City admits to bypassing tender process
The city has admitted that a R6 million contract it awarded to a Johannesburg-based consultant to set up a multimillion-rand "African Jewellery City" was never put out to tender.
This is in contravention of the Municipal Finance Management Act, which states that municipalities must use a competitive bidding or tender process when appointing consultants for contracts worth more than R200 000.
The act came into effect in July - the same month the city signed the contract with Thabo Mokwena Consulting (TMC), owned by former SA Local Government Association (Salga) chief executive Thabo Owen Mokwena.
Mokwena's company was awarded the contract five days after he made a presentation to senior city officials in his capacity as a paid adviser to the Department of Minerals and Energy.
But in June Mokwena's company had already invoiced the city for R2.5m of an amount of R4m the city has so far spent on the project. His fee, as project director, is R144 000 a month.
In a statement on Tuesday, city manager Wallace Mgoqi sought to justify hiring Mokwena's company without following the required tender process.
"A view was taken at administrative level that in the nature of things, for phase one of the project, it was going to be a closed bid, having regard to the intimate knowledge and networks that TM Consulting had on the project."
Mgoqi's statement said the project was the brainchild of the Department of Minerals and Energy - but city spokesperson Sputnik Ratau said yesterday the contract had not been not put out to tender because "it was the conceptualisation of Thabo Mokwena's company TMC".
In a phone interview on Tuesday, Ratau said: "The decision was that the first phase would not be put to tender because it was the conceptualisation of TMC."
The Municipal Finance Management Act allows councils some leeway, giving them the right to dispense with procurement processes "in an emergency" or "when goods and services are produced or available from a single provider only".
Ratau said phase one of the project was a "closed bid" because "if we were to put it out to tender, nobody else would know about this concept".
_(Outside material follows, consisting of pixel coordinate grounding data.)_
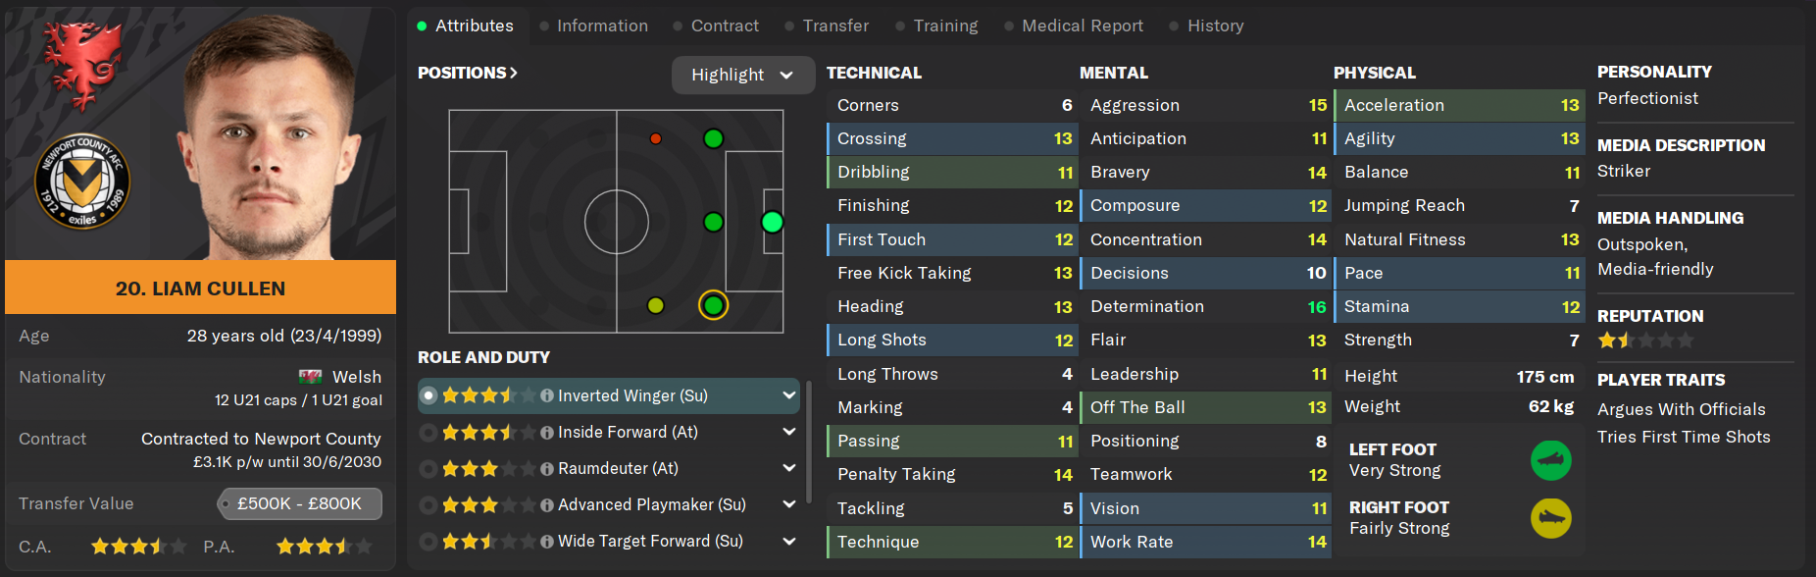The height and width of the screenshot is (577, 1816).
Task: Click the small red position dot on pitch
Action: click(x=656, y=138)
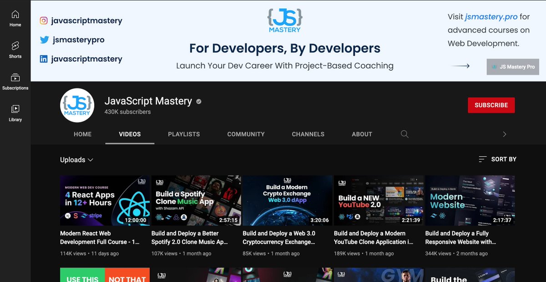The image size is (546, 282).
Task: Visit the jsmastery.pro link
Action: pos(490,16)
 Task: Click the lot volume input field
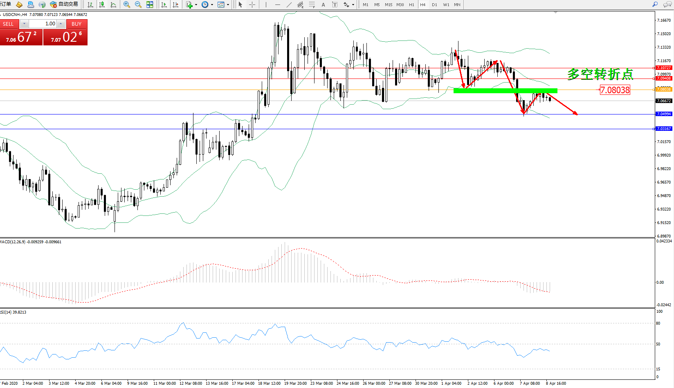pos(43,24)
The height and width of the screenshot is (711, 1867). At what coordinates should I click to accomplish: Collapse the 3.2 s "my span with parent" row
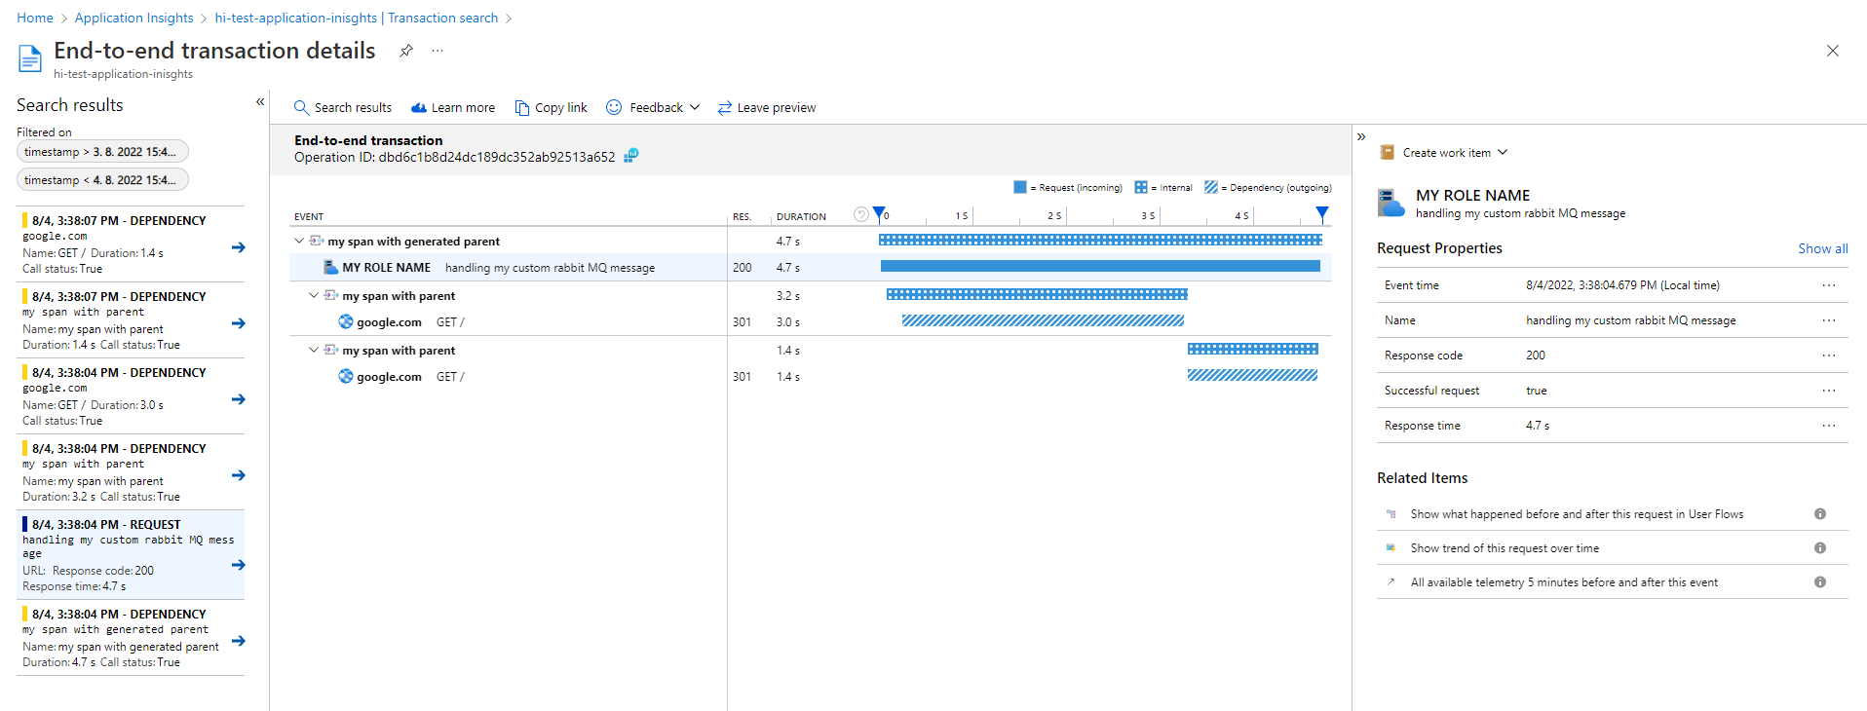pos(314,296)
Mgoqi dismissed suggestions of impropriety in the awarding of the contract, saying "the period for 2004/2005" (when the project was passed) had been given "an unqualified audit opinion by the Auditor-General".
But a source close to the audit said the project had been raised with the city management team as they were "not quite happy with the processes that were followed".
The results of the audit, which will be included in the city's annual report, will be made public only next year.
According to the source, further action could be taken by the city council in February when the report is tabled.